ARTICLE:
§
Stove Chows are like a unicorn around here...  kinda like somersets.   you hear about these fabled bags of pellets, but i've never seen them with my own eyes.


----------



## whitetailscout (Aug 14, 2014)

They have Stove Chow at the HD in Seekonk, MA and in Coventry,  RI.


----------



## Tonyray (Aug 14, 2014)

briansol said:


> Stove Chows are like a unicorn around here...  kinda like somersets.   you hear about these fabled bags of pellets, but i've never seen them with my own eyes.


The Fame about stove Chows comes from the fact that they are a very hot low cost pellet that get a bad rap...
very ashy but if u vacuum your stove regularly, not a deal breaker...
also, due to being inconcistant in size, they may tend to cause a dam in drop feeders occasionally..


----------



## ttdberg (Aug 14, 2014)

Can you clarify something?  The part about them being very ashy concerns me.  I have read that same comment repeatedly about Stove Chows on these forums.  I don't care about fly ash that builds up outside the burnpot - no issues with that at all.  However, if it's the kind of heavy ash that continuously builds up IN the burnpot, and you need to scrape the ash off the front of the burnpot every day, just to keep a decent flame burning, then these are not for me.  Think: Green Supremes.  One of the many reasons I bought the pellet stove was convenience, not to have another item to babysit every day.


----------



## joescho (Aug 14, 2014)

ttdberg said:


> Can you clarify something?  The part about them being very ashy concerns me.  I have read that same comment repeatedly about Stove Chows on these forums.  I don't care about fly ash that builds up outside the burnpot - no issues with that at all.  However, if it's the kind of heavy ash that continuously builds up IN the burnpot, and you need to scrape the ash off the front of the burnpot every day, just to keep a decent flame burning, then these are not for me.  Think: Green Supremes.  One of the many reasons I bought the pellet stove was convenience, not to have another item to babysit every day.
§
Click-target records
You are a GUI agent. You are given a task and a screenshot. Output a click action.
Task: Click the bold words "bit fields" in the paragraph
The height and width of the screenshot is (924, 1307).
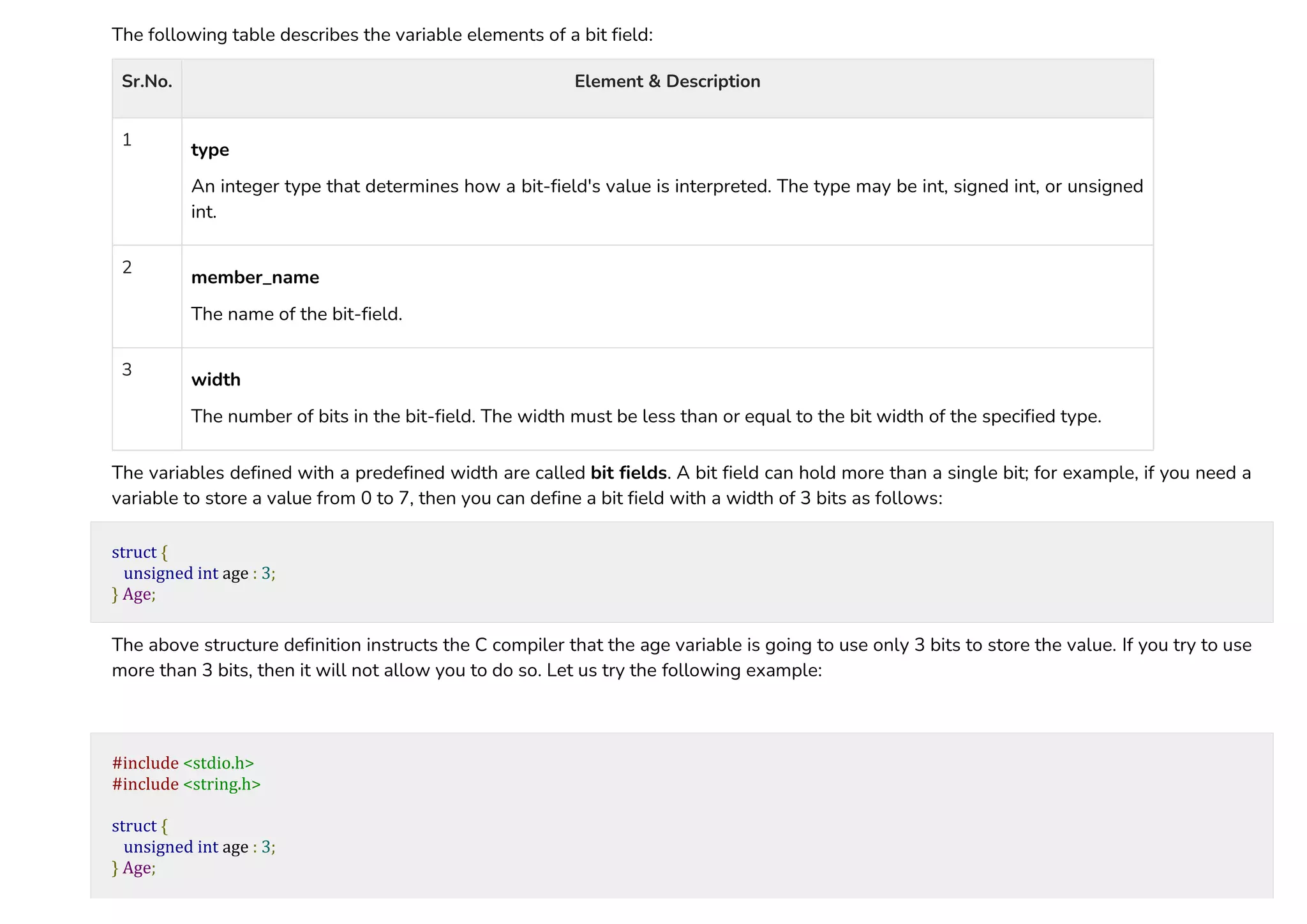629,473
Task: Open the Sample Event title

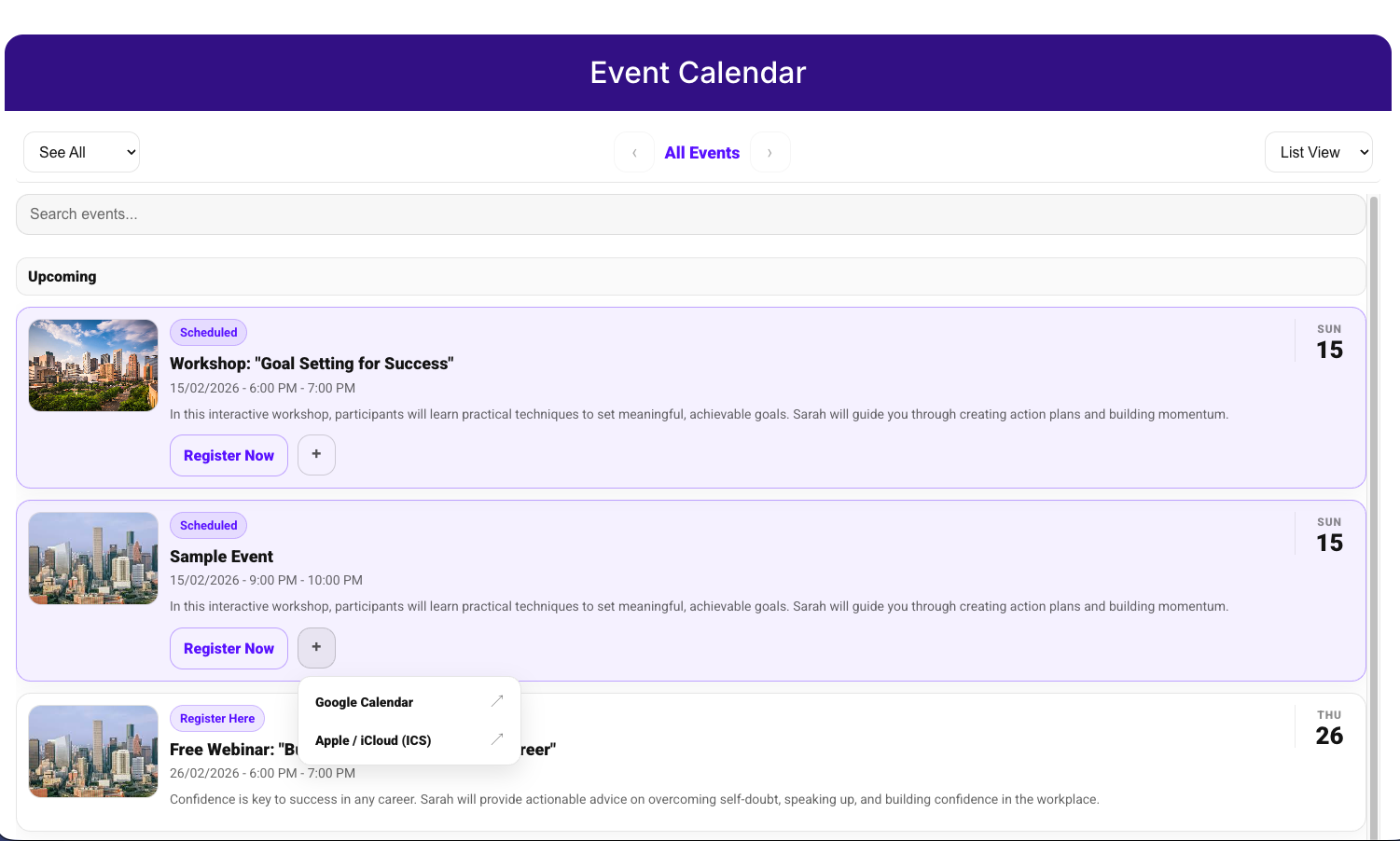Action: pyautogui.click(x=221, y=557)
§
WRITTEN PROBLEM: Please continue the forum thread about Stove Chow pellets from where it stops.

SOLVED PROBLEM:
 
I have never found Stove Chow to have more or less ash than any other pellets I have burned.  They have also never made any clinkers on me either.

Pellet stoves are a real nice convenience especially when compared to a burning stove, but like everything else, you really shouldn't expect to fill the stove and not bother with it for a few days.  Even if its to make sure everything is working ok.


----------



## Tonyray (Aug 14, 2014)

ttdberg said:


> Can you clarify something?  The part about them being very ashy concerns me.  I have read that same comment repeatedly about Stove Chows on these forums.  I don't care about fly ash that builds up outside the burnpot - no issues with that at all.  However, if it's the kind of heavy ash that continuously builds up IN the burnpot, and you need to scrape the ash off the front of the burnpot every day, just to keep a decent flame burning, then these are not for me.  Think: Green Supremes.  One of the many reasons I bought the pellet stove was convenience, not to have another item to babysit every day.


Each morning I use the Harman supplied tool and pull ash down to the Ash pan [my OCD] and do a few burn pot scrapes after..
Having a harman that pushes the pellets into the burnpot the pellets do most of the ash moving so never had a problem keeping a good flame..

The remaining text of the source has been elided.